Mensagem encontrada numa garrafa de Gatorade sabor açaí na praia de Copacabana Parte 1

A mensagem diz o seguinte:

Gente, eu fui uma menina que gostava de subir em jambeiros. Na minha rua a molecada se contentava em sacudir os jambeiros com uma vara até que soltassem os jambos mais maduros, aqueles que já estavam se desapegando dos galhos. Tinha até uns modelos de varas com umas latinhas amarradas na ponta, alta tecnologia. Mas juro que eu só me sentia feliz se pudesse subir lá, entre arranhões, cabeçadas e eventuais quedas, pra capturar aquelas gostosuras com minhas próprias mãos. Deve ser por isso que tudo isso está acontecendo.

Explico melhor. Eu costumava beber chimarrão com esse cara em seu barquinho em frente à enseada e a conversa sempre voltava ao mesmo ponto: Ano Novo na ilha. Cuia vai, bomba vem, lua cheia e pôr do sol e o assunto acabava em Ano Novo na ilha. Até que percebi: aquilo era um convite! Na mesma hora vislumbrei um jambeiro frondoso, repleto de jambos suculentos, com aquela cor entre o magenta e o roxo que indica o melhor momento da safra.

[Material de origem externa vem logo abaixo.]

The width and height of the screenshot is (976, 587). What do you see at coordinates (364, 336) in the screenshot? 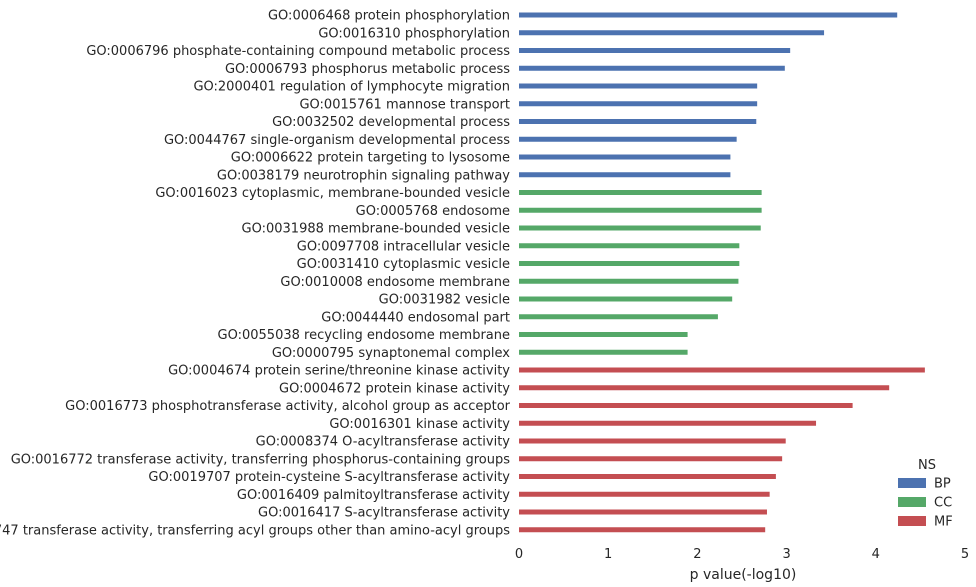
I see `category-label: GO:0055038 recycling endosome membrane` at bounding box center [364, 336].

Pois bem. Agora vou falar dos frutos que eu colhi.

Às 21h
Vejo que foram embarcados dois grandes galões de gasolina e resolvi perguntar onde eles viajariam. A resposta aterrissou aos
berros: "CLARO QUE LÁ FORA! TÁ MALUCA, É"? Lá fora, tudo bem, que alívio, mas onde? Aparentemente não era um bom momento pra fazer perguntas. Vamos partir
agora e o sujeito está uma pilha de nervos. Além disso, eu estava falando
apenas de quarenta litros de uma coisa inflamável. Por que a preocupação?

À meia-noite
Fui informada de que deveria procurar um "farol flamejante" perto de uma
ilha de escarpas altas chamada Bicuda. Porque esse farol indicava uma laje maldita devoradora de
barcos. "Desculpa, mas não tô vendo nada flamejante por aqui".
Aliás, esse adjetivo é bem boiola. Vocês marinheiros são todos umas
bichonas.
"Bem, vamos ter que ficar bem atentos na próxima meia hora porque essa laje
está perto".
Bicho, bastou ele falar isso e uma neblina macabra desceu sobre o mar,
eliminando nossas chances de avistar a laje ou a ilha Bicuda ou Netuno
fantasiado de Marilyn Monroe ou qualquer bosta que fosse. Eu mal via a
espuminha que ficava pra trás com a passagem do motor. As luzes da praia tinham se reduzido a um colarzinho de miçangas brilhantes.
Seguimos no mesmo rumo e quando a neblina subiu de alguma maneira tínhamos
passado da tal laje.
Não entendo nada de barco, mas começo a achar que no mar você ser um cara
cagão vale muito mais do que ter um bom GPS.

Às quatro da manhã
O vento estava numa direção tão esquisita que segundo entendi teríamos que
apontar o barco para Angola se quiséssemos chegar a Angra dos Reis.
Isso está mesmo acontecendo?
Por que comigo?
"Talvez seja melhor a gente mudar de destino".
"Por que"?
"Tá vendo aqueles golfinhos lindos bem ali?"
"Ai, sim, que lindinhos"!
"É. Acho que eles estão nos dizendo pra dar meia volta".
Ah, tá. Golfinhos, que legal. E eu que pensava que as pessoas usassem as previsões meteorológicas pra decidir esse tipo de coisa.
"E o que diz a previsão meteorológica"?
"Diz que a gente não deveria ter vindo".

Às 14h
Ele decide ancorar na ilha Comprida e comenta casualmente, como se checasse
os ingredientes de um novo esmalte de unhas: "Vem cá, o fundo aqui é de
areia, não é? Eu acho que é".
Eu, alarmada: "Você não viu na carta náutica?"
"A carta não diz".
Eu, com a corrente da âncora na mão: "Então o que é que eu faço??"
"Pede proteção a Deus e joga essa merda no mar".